Buk Megawati menggunakan ketuk palu pada menit terakhir, meski bergaya keras terkesan arogansi. Pada sisi lain ia punya kalkulasi politik yang tajam, dalam membaca animo publik yang berkembang. Klimaknya, sang ketua umum menggunakan kuasa yang cantik, yakni menentukan Ganjar daripada putrinya. Lantas, Euforia publik tentunya gimana gitu...
Presiden Jokowi disisa waktu kepemimpinannya, dapat mengakomodir basis massa yang kini masih sangat solid, mencengkram para menteri dari perwakilan parpol dalam kabinetnya.
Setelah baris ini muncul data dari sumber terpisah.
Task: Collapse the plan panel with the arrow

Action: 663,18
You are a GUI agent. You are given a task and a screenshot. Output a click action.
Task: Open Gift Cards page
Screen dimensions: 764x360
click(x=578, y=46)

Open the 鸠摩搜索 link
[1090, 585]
Serta kuasanya itu, berguna kala politik semakin panas.
Sosok yang dapat menetralkan suasana dari riuhnya akan dinamika politik, atas calon yang ia dukung dan barisan pendukung paslon lain yang lazim menciptakan tensi dan sensi politik yang terkadang bergejolak.
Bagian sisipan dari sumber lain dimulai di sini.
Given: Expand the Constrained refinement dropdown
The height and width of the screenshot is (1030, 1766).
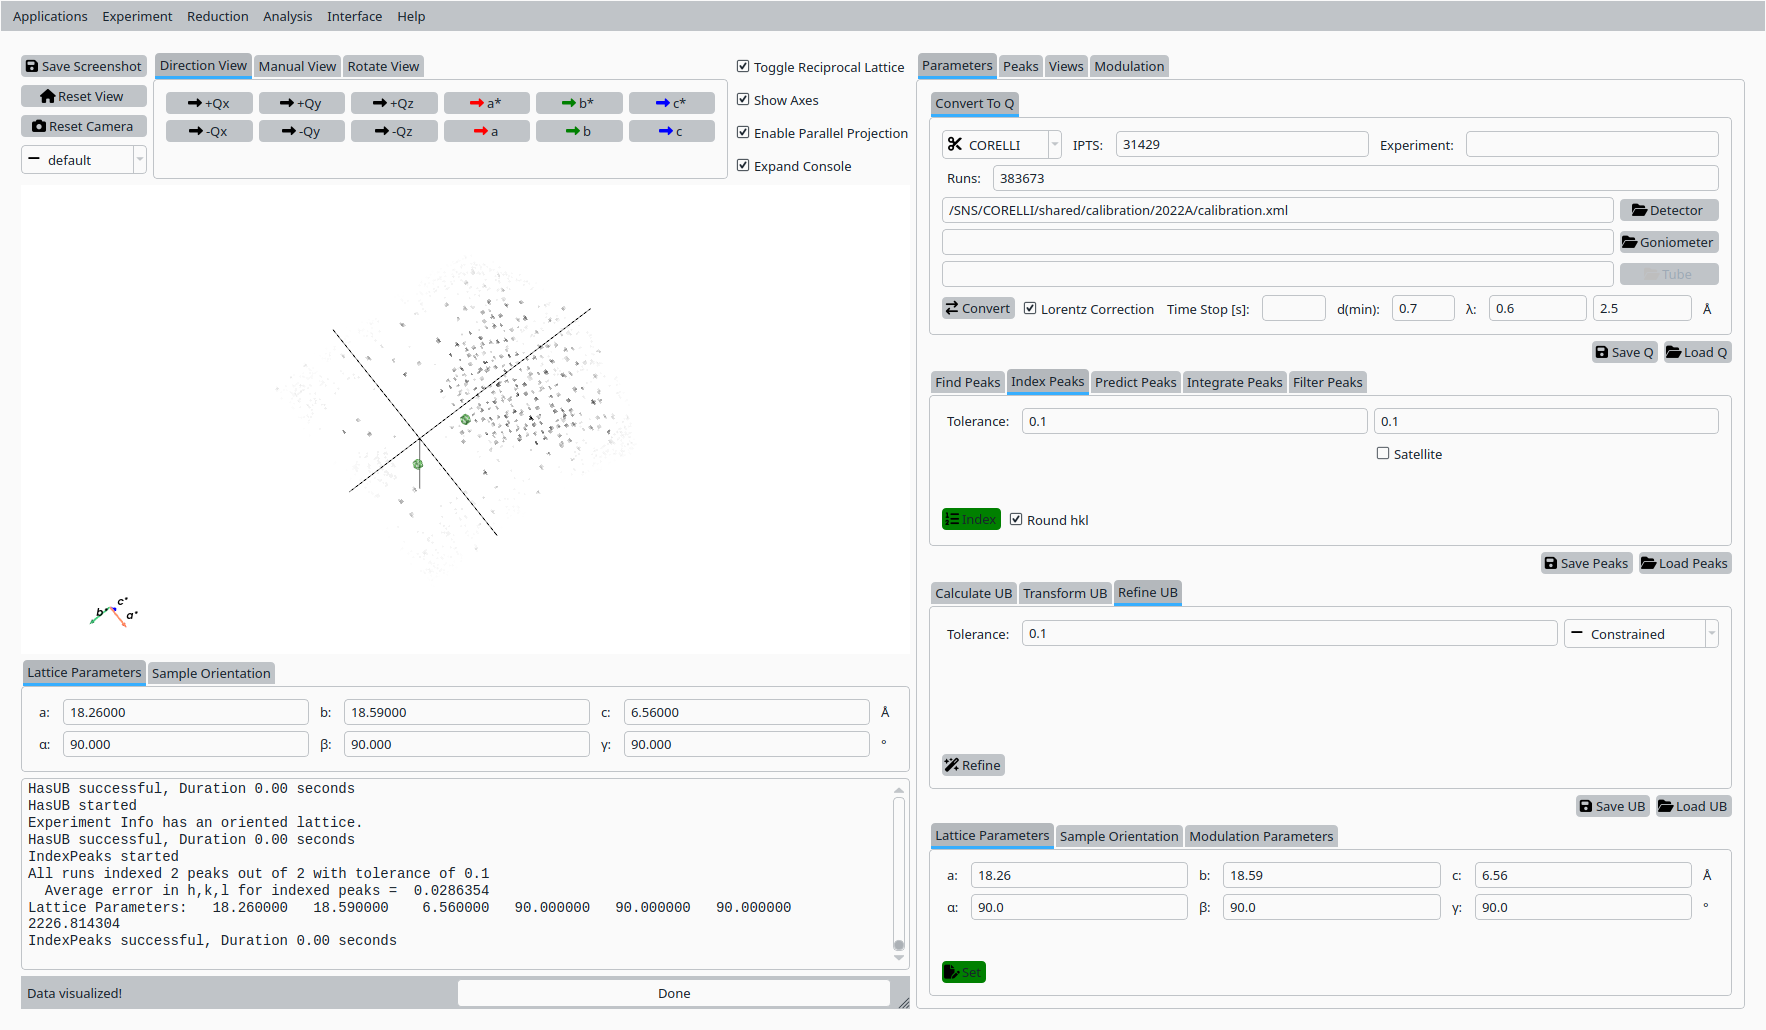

Ganjar berperan sedemikian rupa, kiat untuk membaca respon publik, serta sikap tenang-tenang wae cara cantik dapat memantik simpatik publik. Plus, konsistensinya pada partai ditengah godaan dan rayuan mulai mendekatinya.
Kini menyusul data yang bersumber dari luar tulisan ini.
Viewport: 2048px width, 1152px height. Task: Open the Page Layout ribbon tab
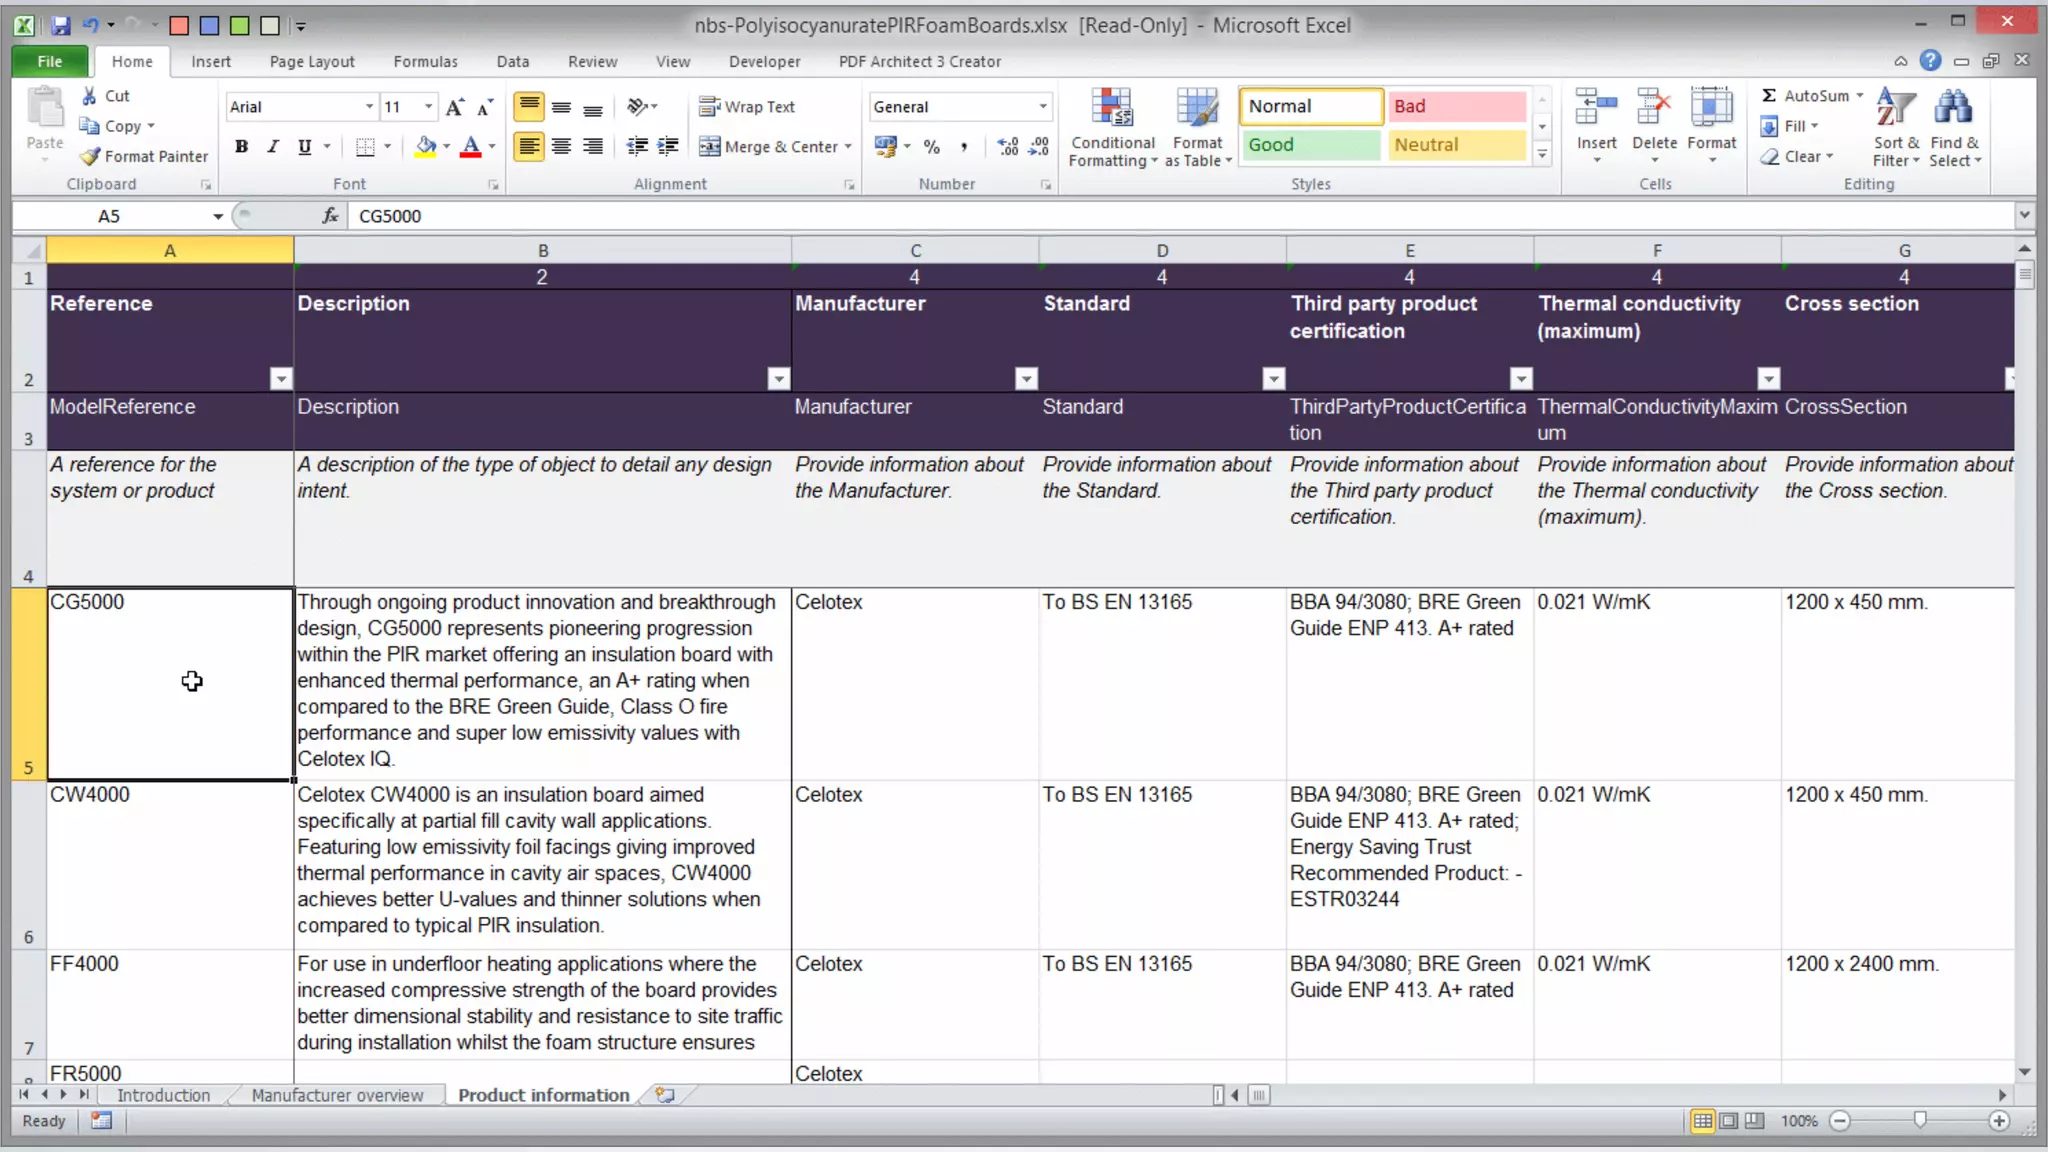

Puan dan kawan-kawan elit, disengaja berprilaku untuk memicu kegeraman, pemicu kerengangan pada Ganjar. Pointnya, yakni menampung animo arus besar dari publik pada satu titik lalu mengkristal pada sang Gubernur Jateng.
Endingnya? Mungkin Megawati tentunya pasti berpikir kearah itu, Ganjar Capres dan Puan dijadikan ketua umum PDI P secara aklamasi melanjut trah Soekarno, melanjutkan tongkat estafet Ibunya.Â
Mungkin kira-kira skema kisruh dari partai moncong putih. Publik bebas menilai. Yupss, kita tunggu jalan ceritanya.